In questo cristallizzarsi della specificità occidentale viene a scomparire la più profonda ricchezza del pensiero medievale, quel paradosso dell’interiorità che poneva nel punto più interno della persona il rapporto con l’Altro, cioè con il massimo di esteriorità. Un paradosso in cui la relazionalità è proiettata il più lontano possibile, cioè verso l’assoluta trascendenza divina.

Il medioevo, conclude quindi Baschet, è stata l’epoca meno dualista della storia occidentale, quando la necessaria articolazione fra l’anima e il corpo — legata strettamente all’Incarnazione — sosteneva l’istituzionalizzazione dello spirituale, quindi la necessità della Chiesa.

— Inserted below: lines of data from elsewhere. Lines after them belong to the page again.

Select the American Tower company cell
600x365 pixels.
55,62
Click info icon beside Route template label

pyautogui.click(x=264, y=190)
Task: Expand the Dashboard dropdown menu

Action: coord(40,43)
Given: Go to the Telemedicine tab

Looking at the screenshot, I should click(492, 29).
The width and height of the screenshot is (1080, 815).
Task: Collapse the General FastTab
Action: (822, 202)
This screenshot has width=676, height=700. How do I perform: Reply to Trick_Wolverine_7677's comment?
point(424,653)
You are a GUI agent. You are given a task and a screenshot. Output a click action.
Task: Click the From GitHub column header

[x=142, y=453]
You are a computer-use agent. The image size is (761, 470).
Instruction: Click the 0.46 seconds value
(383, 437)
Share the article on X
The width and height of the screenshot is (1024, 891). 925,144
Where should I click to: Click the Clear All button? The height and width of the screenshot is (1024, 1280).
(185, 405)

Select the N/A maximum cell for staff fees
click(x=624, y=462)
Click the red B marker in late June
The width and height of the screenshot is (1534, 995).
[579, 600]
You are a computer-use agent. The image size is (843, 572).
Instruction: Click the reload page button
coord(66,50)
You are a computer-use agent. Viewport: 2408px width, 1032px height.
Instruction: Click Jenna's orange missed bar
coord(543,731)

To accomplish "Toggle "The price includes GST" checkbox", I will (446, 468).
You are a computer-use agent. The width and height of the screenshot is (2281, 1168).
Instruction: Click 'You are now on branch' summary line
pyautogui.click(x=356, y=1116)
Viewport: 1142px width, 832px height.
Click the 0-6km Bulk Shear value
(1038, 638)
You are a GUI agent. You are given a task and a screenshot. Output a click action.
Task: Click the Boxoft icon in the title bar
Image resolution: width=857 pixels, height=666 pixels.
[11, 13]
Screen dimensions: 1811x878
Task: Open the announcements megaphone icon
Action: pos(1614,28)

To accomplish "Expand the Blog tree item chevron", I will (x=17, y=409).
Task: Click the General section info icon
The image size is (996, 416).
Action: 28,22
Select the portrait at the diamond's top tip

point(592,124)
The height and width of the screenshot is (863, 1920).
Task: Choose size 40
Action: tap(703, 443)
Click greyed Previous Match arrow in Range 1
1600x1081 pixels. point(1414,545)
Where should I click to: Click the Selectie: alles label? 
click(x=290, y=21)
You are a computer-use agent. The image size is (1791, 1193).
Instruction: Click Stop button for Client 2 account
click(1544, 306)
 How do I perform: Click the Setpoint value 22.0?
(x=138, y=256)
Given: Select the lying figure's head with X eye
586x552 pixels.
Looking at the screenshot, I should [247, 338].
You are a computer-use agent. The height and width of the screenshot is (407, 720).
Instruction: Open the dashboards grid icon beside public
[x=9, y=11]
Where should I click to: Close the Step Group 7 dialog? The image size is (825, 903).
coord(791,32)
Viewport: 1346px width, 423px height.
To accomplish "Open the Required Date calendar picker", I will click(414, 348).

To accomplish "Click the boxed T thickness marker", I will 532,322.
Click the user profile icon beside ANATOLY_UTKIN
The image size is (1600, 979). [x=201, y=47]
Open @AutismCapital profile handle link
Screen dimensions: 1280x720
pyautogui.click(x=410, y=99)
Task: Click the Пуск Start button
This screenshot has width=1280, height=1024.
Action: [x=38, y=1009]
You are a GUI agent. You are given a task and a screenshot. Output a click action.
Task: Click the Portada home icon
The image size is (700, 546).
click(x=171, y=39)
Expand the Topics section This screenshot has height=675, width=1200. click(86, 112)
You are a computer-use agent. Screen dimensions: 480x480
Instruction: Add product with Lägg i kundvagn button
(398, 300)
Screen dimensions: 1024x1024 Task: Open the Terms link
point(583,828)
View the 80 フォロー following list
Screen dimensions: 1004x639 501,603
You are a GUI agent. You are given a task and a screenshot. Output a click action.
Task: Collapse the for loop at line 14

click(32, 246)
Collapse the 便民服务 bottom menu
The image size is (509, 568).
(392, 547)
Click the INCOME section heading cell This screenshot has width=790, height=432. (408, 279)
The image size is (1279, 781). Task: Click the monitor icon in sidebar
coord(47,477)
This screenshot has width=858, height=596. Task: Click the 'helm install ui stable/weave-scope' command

Oggi questa concezione occidentale della persona è in crisi. La perdita di una dimensione di appartenenza comunitaria e di un legame analogico con il mondo naturale hanno creato gravi problemi che è sempre più difficile affrontare. Uno dei quali, e certo non secondario, è la crisi delle istituzioni. Guardare al nostro passato, sembra suggerire Baschet, può essere molto utile per suggerire dei correttivi a un sistema filosofico caduto in crisi profonda.

In questa lunga riflessione — e nel suo legame con l’attualità — stanno l’interesse del libro e la sua novità. Per quanto riguarda la società moderna, però, l’autore sembra dimenticare il forte turbamento all’assetto filosofico duale, da lui giustamente identificato come moderno, impresso dal darwinismo, che ha posto bruscamente fine all’eccezione umana, riportando la persona nell’ambito della natura animale. Senza però indebolire la concezione di individuo autofondato, né la sua identificazione con la coscienza di sé. Il modello interpretativo da lui proposto suggerisce invece, proprio su questo punto, nuove e interessanti piste di riflessione.

In sostanza, alla luce del lungo excursus storico di Baschet, si potrebbe ripensare alla concezione attuale della persona in occidente con occhi resi più acuti dal distacco storico, e quindi più capaci di comprendere il presente.